Une concurrence régionale inexistante. La Côte d’Ivoire bénéficie en outre de la situation défavorable de ses voisins. Hormis le Ghana et le Nigéria et dans une moindre mesure la Sierra Léone et le Libéria avec leur ressources minières, les autres pays de la région sont minés par des difficultés qui entachent leur attractivité auprès des investisseurs. Avec un Sénégal naturellement sous doté et qui souffre de problèmes énergétiques et d’infrastructures ; une situation sécuritaire instable dans le sahel (Mali, Burkina et Niger) ; le Togo et le Bénin qui sont devenu des plateformes commerciales pour le Nigeria et offrent (malgré leur potentiel) peu d’opportunités d’affaires avec des infrastructures défaillantes et un cadre institutionnel faible et non sécurisant, la Côte d’Ivoire se présente de loin comme le seul pays de la sous-région capable d’accueillir les investissements étrangers, et ce d’autant plus qu’elle ouvre la voie aux autres pays (Mali, Niger, Burkina). La boucle ferroviaire, qui sera prochaine réalisée par Bolloré, vient davantage conforter cette position de la Côte d’Ivoire.
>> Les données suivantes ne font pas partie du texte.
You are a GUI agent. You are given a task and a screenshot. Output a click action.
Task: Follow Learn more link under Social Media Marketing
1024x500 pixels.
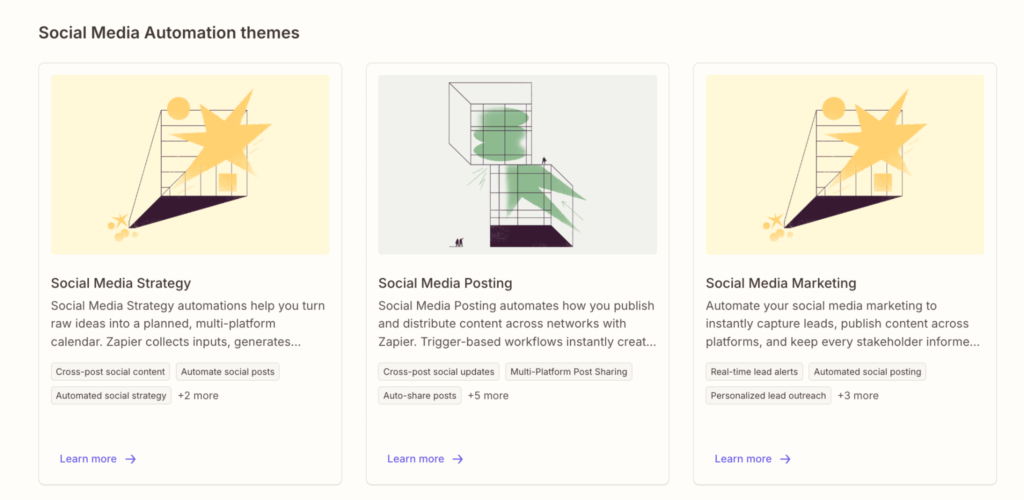(743, 459)
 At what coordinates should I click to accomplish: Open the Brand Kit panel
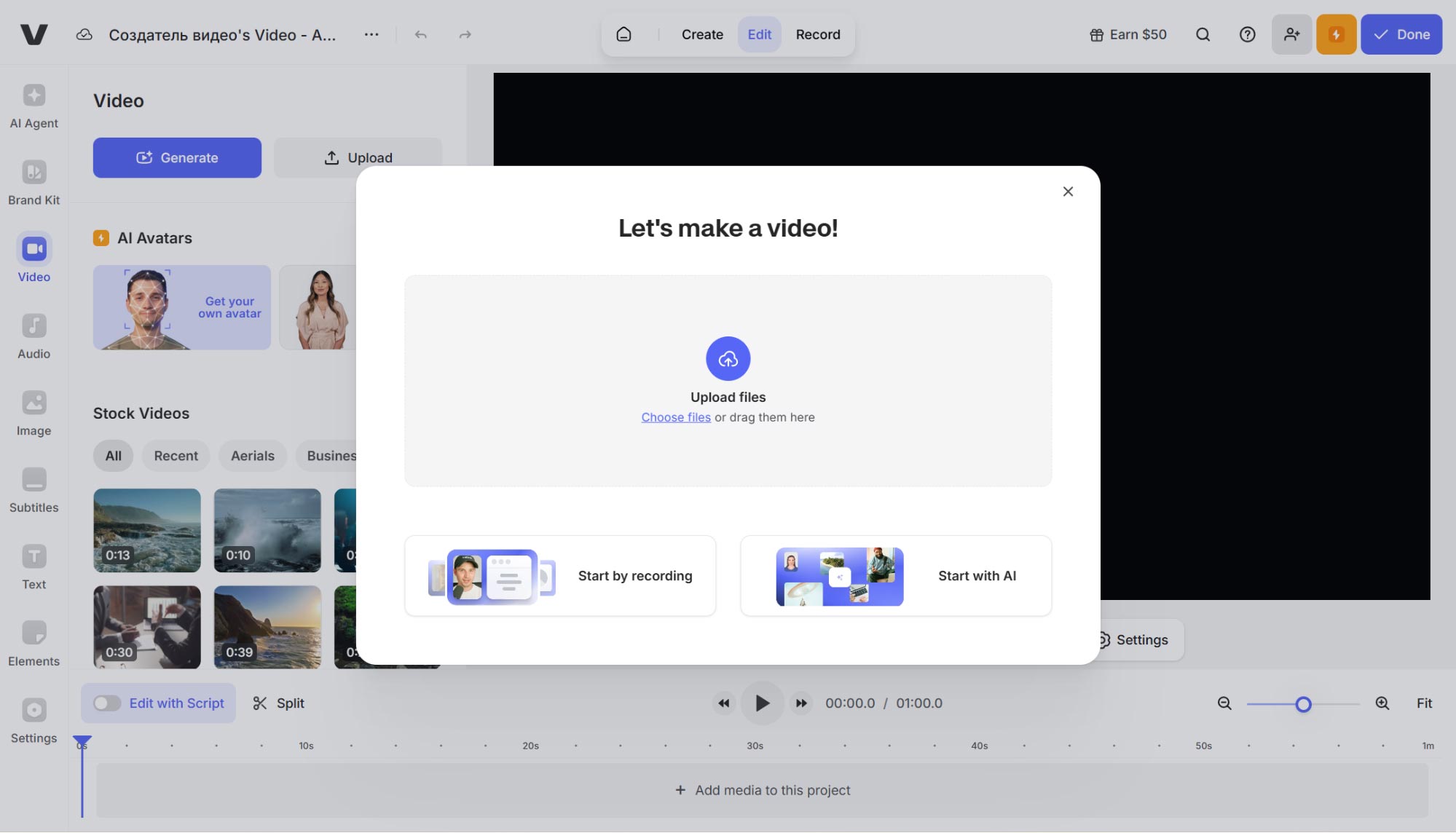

Malgré cet engouement que suscite le pays, sa situation sociale n’a que très peu évoluée. « Les routes ne se mangent pas » disent les abidjanais. Cependant, ces routes les « feront manger » à termes (en 2020), à en croire le plan Côte d’Ivoire Emergent. En effet, la croissance actuelle est essentiellement portée par ces projets d’infrastructures et l’exportation mais ce sont ces infrastructures qui constitueront le socle de l’émergence du pays. Elles permettront aux entreprises de profiter des potentialités du pays, de s’orienter vers de la transformation, donc d’employer, de participer à la redistribution de la richesse et de réduire la dépendance du pays aux produits importés … du moins théoriquement. Si une sortie de crise n’est pas toujours synonyme de relève économique (cas du Libéria et de la Sierra Léone), le pari semble aujourd’hui relevé pour la Côte d’Ivoire et la pérennité de ses performances dépendra des choix de politique économique des autorités, notamment en matière de capital humain. Si pour l’heure, la politique de l’Etat en matière d’infrastructures est bien définie et visible, celle portant sur le renforcement du capital humain reste à préciser.  

Loin de stigmatiser l’embellie économie et les transformations en cours en Côte d’Ivoire, il convient de signaler que l’attractivité du pays demeure fragile et pourrait être remise en cause par tout choc exogène, notamment sur le plan politique. Il urge donc de renforcer les mécanismes visant à sa pérennisation et à son appropriation par les acteurs économiques internes : inclusion financière, renforcement du capital humain, environnement des affaires sécurisant, fiscalité simple et renforcement des institutions.